Babies and Inspiration

After my daughter was born, I got it in my head that I would die before she got old enough to remember me.  I think this is a common-enough fear for parents.  But what stuck with me was the thought that she might not remember my voice.

As an infant, and with her older brother before her, I sang her to sleep at night.  There is something so fundamentally human about holding a child and singing it to sleep, and I thought that if there is any subconscious residue of our earliest lives, it must be bound up with the feeling of being held and sung to.  I wanted, no matter what might happen to me, for my children to always have access to that.

Normal people, when taken with the same idea, might simply record themselves telling their children that they love them or some such thing, but what I did was I made this album.

I started playing drums in 1993 and played in metal bands until about 2001.  I started moving around a lot then, from Austin to Houston to Los Angeles, and since I didn’t always have access to drums, I began playing guitar and messing around with electronic music, some of which I used to score films and recorded under the name Mission 13.  In playing more guitar, I started writing songs, and kept it up, especially when life got the most difficult.  When I write a song in darkness, it’s easier for me to embrace that and look ahead to a time when things will be better.  It forces me to imagine, and when left alone with my imagination, I think optimistic things are better company than the opposite.

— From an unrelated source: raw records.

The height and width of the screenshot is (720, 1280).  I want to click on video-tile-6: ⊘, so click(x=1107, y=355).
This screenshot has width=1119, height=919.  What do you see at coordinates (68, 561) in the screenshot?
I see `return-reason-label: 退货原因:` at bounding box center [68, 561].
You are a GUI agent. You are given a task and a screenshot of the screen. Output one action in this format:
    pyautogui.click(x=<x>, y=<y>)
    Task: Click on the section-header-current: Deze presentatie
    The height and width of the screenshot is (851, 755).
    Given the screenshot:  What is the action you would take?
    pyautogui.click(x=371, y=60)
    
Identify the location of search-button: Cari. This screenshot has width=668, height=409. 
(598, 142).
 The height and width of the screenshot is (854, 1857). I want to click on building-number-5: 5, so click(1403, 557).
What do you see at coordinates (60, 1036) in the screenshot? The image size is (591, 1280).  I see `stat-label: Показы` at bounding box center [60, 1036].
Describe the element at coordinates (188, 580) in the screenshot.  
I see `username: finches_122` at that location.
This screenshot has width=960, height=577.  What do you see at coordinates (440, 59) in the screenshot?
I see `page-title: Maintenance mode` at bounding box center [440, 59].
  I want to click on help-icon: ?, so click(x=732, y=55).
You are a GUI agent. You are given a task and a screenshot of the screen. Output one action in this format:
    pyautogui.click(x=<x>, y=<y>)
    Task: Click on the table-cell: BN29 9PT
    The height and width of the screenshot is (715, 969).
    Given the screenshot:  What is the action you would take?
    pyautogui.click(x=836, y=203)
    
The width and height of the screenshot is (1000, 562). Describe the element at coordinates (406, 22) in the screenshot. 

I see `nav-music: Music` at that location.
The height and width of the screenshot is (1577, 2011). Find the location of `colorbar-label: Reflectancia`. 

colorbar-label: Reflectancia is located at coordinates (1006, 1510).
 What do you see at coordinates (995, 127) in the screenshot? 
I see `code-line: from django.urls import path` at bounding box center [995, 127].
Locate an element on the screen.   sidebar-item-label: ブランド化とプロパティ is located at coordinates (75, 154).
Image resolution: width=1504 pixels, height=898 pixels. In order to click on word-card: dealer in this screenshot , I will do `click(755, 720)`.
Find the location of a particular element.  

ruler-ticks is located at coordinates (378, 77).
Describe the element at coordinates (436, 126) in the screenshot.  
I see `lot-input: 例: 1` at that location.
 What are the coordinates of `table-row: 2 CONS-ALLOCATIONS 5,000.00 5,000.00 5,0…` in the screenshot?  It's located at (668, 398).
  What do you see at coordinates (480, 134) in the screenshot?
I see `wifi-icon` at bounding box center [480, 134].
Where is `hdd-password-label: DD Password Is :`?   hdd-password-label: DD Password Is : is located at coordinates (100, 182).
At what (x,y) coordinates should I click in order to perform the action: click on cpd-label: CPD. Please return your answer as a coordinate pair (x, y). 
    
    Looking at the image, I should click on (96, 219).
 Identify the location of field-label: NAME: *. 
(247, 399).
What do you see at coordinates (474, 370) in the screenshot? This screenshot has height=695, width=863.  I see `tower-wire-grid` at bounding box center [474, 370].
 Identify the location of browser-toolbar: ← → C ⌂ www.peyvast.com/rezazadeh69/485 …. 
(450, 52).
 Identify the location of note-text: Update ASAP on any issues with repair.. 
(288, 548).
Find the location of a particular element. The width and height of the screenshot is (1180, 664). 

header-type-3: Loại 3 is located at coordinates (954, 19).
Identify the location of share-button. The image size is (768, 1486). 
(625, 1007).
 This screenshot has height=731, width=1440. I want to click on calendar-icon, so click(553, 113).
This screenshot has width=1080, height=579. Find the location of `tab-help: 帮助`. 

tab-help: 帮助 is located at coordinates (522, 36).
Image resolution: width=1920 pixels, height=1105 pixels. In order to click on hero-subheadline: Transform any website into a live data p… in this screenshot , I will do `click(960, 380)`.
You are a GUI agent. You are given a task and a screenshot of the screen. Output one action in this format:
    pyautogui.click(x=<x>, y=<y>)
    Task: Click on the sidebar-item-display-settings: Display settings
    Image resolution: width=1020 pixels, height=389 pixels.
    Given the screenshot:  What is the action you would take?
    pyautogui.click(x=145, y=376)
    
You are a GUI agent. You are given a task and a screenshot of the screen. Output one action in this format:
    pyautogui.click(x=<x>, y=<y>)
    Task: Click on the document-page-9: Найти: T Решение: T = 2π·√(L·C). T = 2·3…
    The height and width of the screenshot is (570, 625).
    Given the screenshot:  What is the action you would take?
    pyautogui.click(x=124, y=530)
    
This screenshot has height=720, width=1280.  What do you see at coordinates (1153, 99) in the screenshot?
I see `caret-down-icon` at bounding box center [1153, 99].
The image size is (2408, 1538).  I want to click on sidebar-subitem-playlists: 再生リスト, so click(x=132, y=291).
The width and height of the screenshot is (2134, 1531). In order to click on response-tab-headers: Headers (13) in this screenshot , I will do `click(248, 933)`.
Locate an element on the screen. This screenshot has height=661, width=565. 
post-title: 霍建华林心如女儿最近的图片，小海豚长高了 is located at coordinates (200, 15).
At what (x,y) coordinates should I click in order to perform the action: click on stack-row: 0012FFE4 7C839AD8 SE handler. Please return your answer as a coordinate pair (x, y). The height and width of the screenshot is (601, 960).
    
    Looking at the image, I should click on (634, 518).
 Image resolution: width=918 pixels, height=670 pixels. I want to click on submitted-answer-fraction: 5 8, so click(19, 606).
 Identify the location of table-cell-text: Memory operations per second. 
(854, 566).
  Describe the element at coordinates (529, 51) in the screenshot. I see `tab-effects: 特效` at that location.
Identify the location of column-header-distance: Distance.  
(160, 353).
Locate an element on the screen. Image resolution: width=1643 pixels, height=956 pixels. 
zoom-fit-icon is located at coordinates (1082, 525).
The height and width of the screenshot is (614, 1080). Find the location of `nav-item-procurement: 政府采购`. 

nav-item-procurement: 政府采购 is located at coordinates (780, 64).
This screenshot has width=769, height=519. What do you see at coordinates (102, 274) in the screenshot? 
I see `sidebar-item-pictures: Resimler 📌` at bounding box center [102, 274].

So when I became taken with this notion of my pending mortality, I started culling through these songs, and tried to find the album that best told the story I wanted to tell my children, if it wound up being, God forbid, the only thing I got to tell them that they remembered.  The songs that found their way onto the record, then, revolve around this notion of darkness and light, and how in the darkness, we can also find ways to see light if we’re willing to look.  I don’t mean that in a hokey, silver-lining way, because it’s hard freaking work to imagine a time when everything will not be as unbearable as it might be now.  And it takes a lot of courage to stand on the threshold of something that could end in either tremendous success or calamitous failure, take a deep breath, and walk forward.

I think that’s what I wanted my children to know.  I think it’s what the album says.